* _What is needed_
Though the records contain pictures, copy none of them; repeat exactly the lines from the one with "Instruction: Click the" to the end.

□ □ □ □ □

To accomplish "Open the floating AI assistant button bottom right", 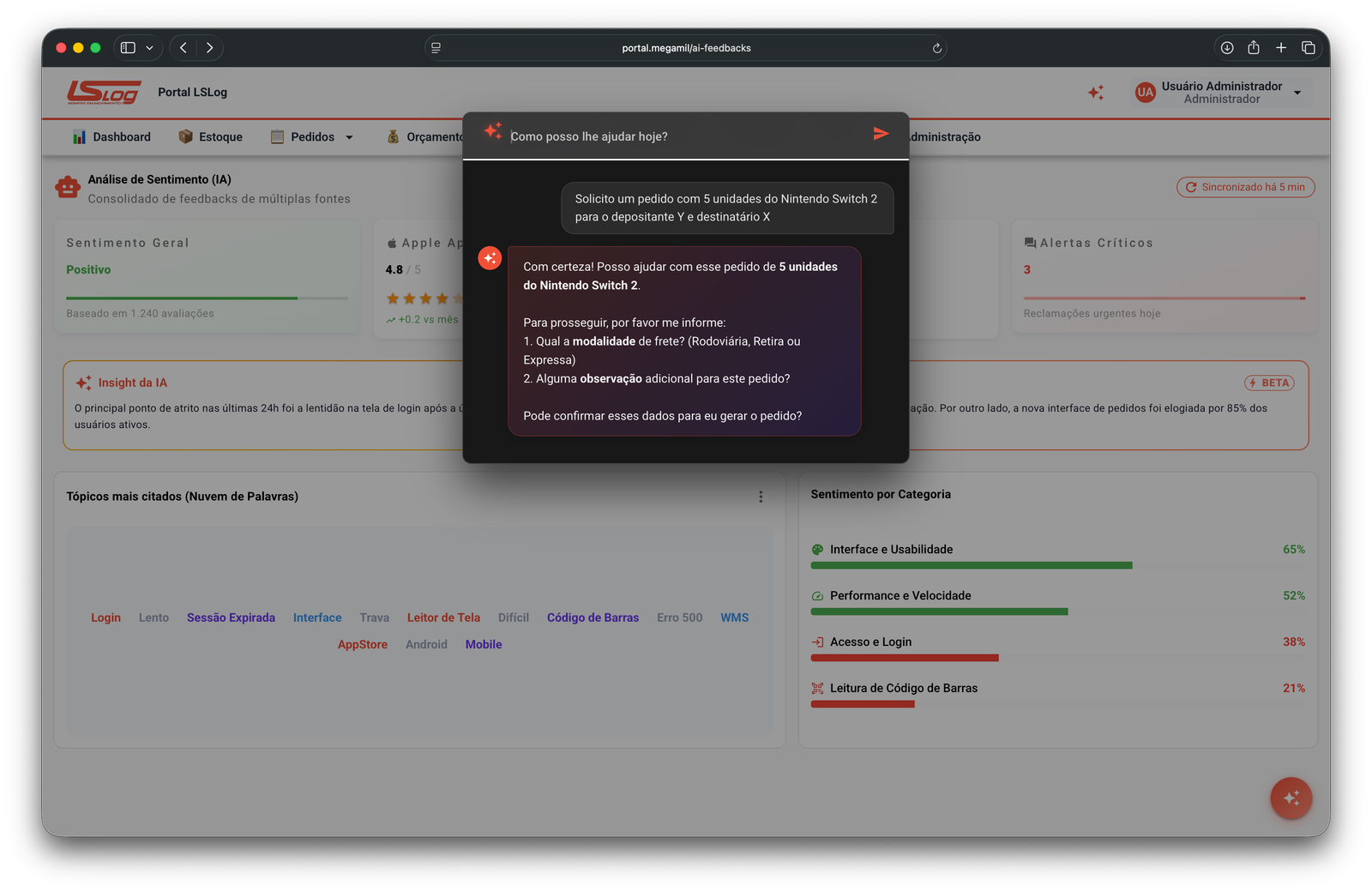I will pos(1291,798).
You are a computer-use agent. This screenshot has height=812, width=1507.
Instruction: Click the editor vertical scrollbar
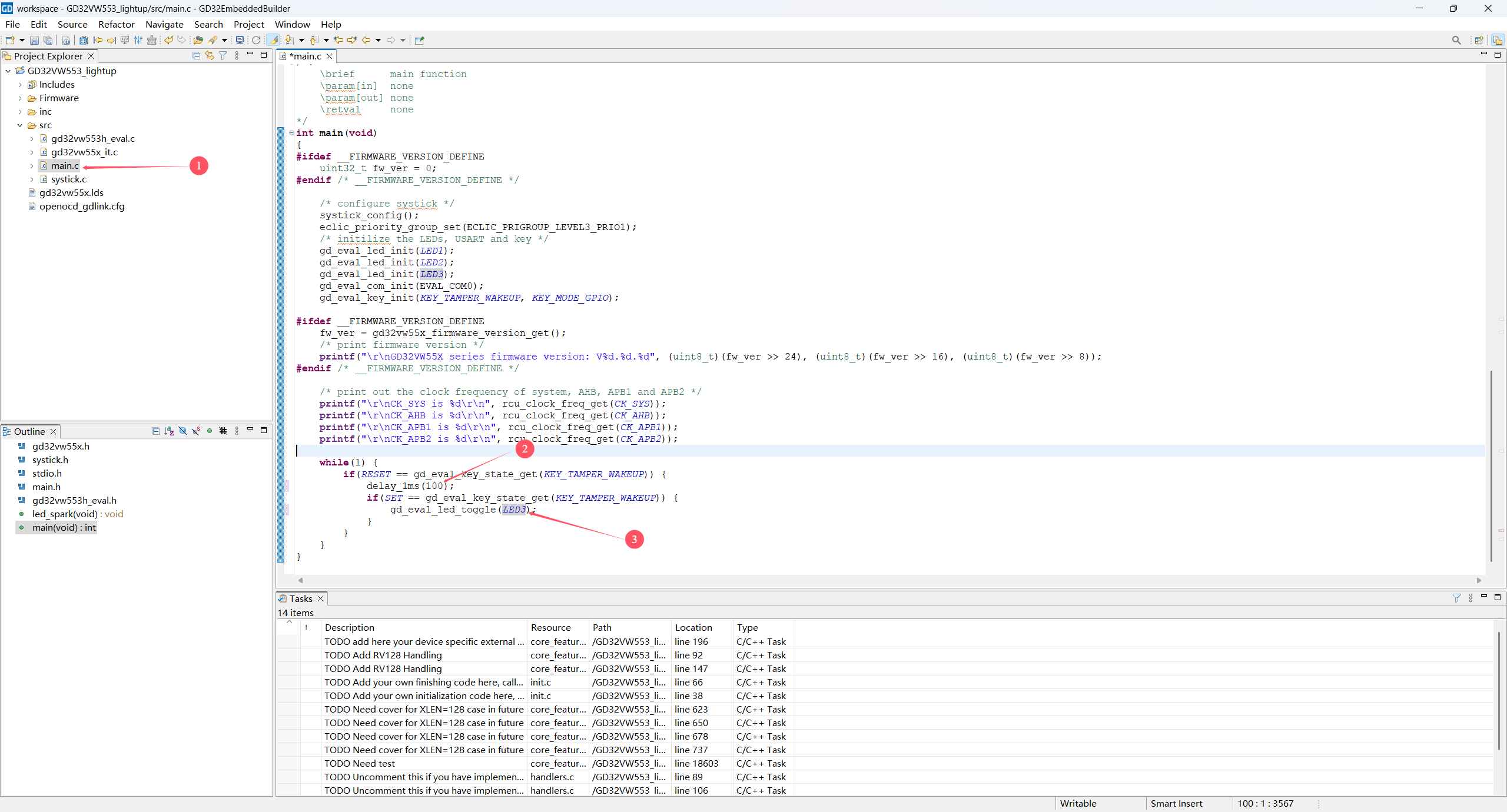pyautogui.click(x=1491, y=465)
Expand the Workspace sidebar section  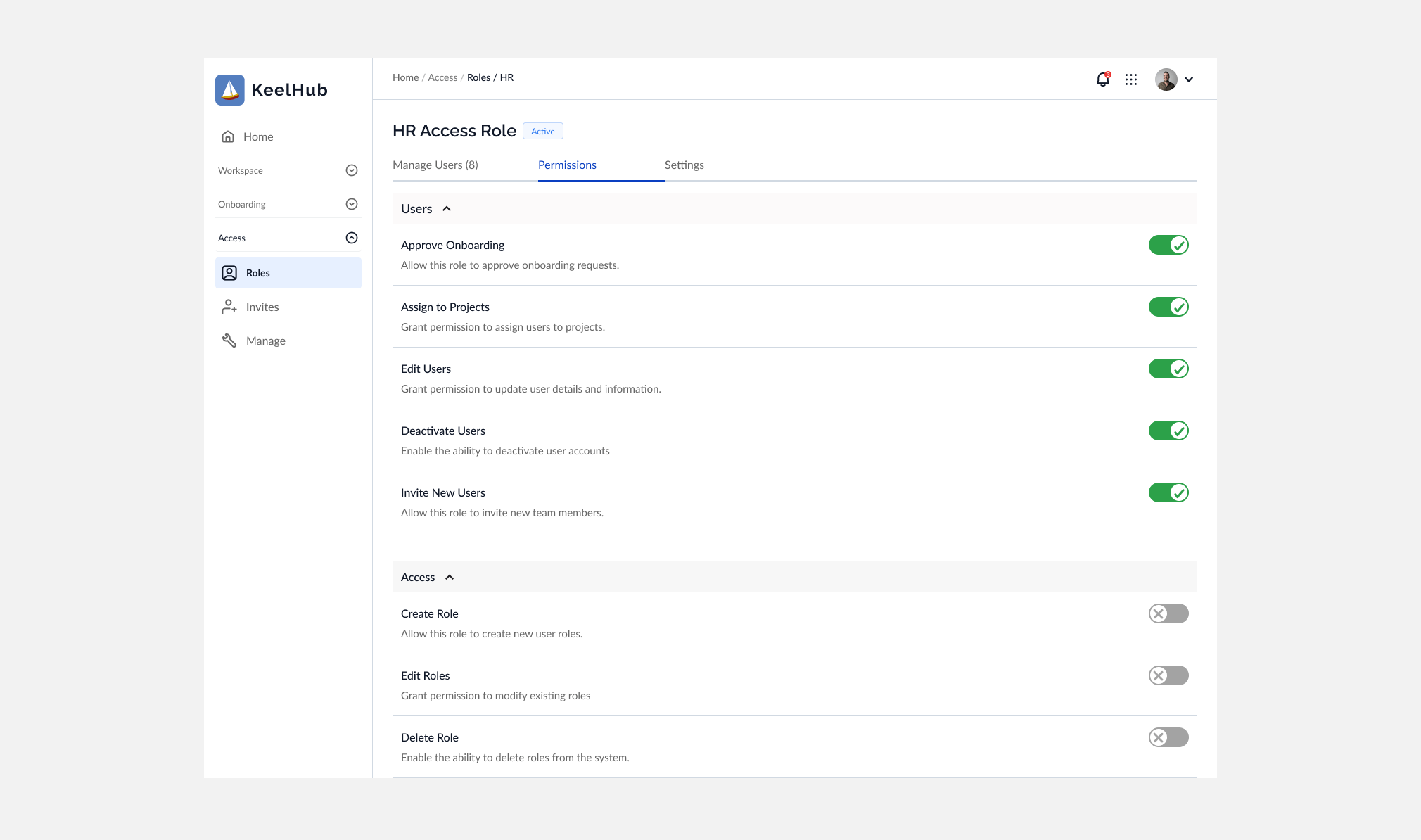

□ □ □ □ □

* _Completed task_
Instruction: Click the editor vertical scrollbar
pyautogui.click(x=1491, y=465)
Expand the Workspace sidebar section  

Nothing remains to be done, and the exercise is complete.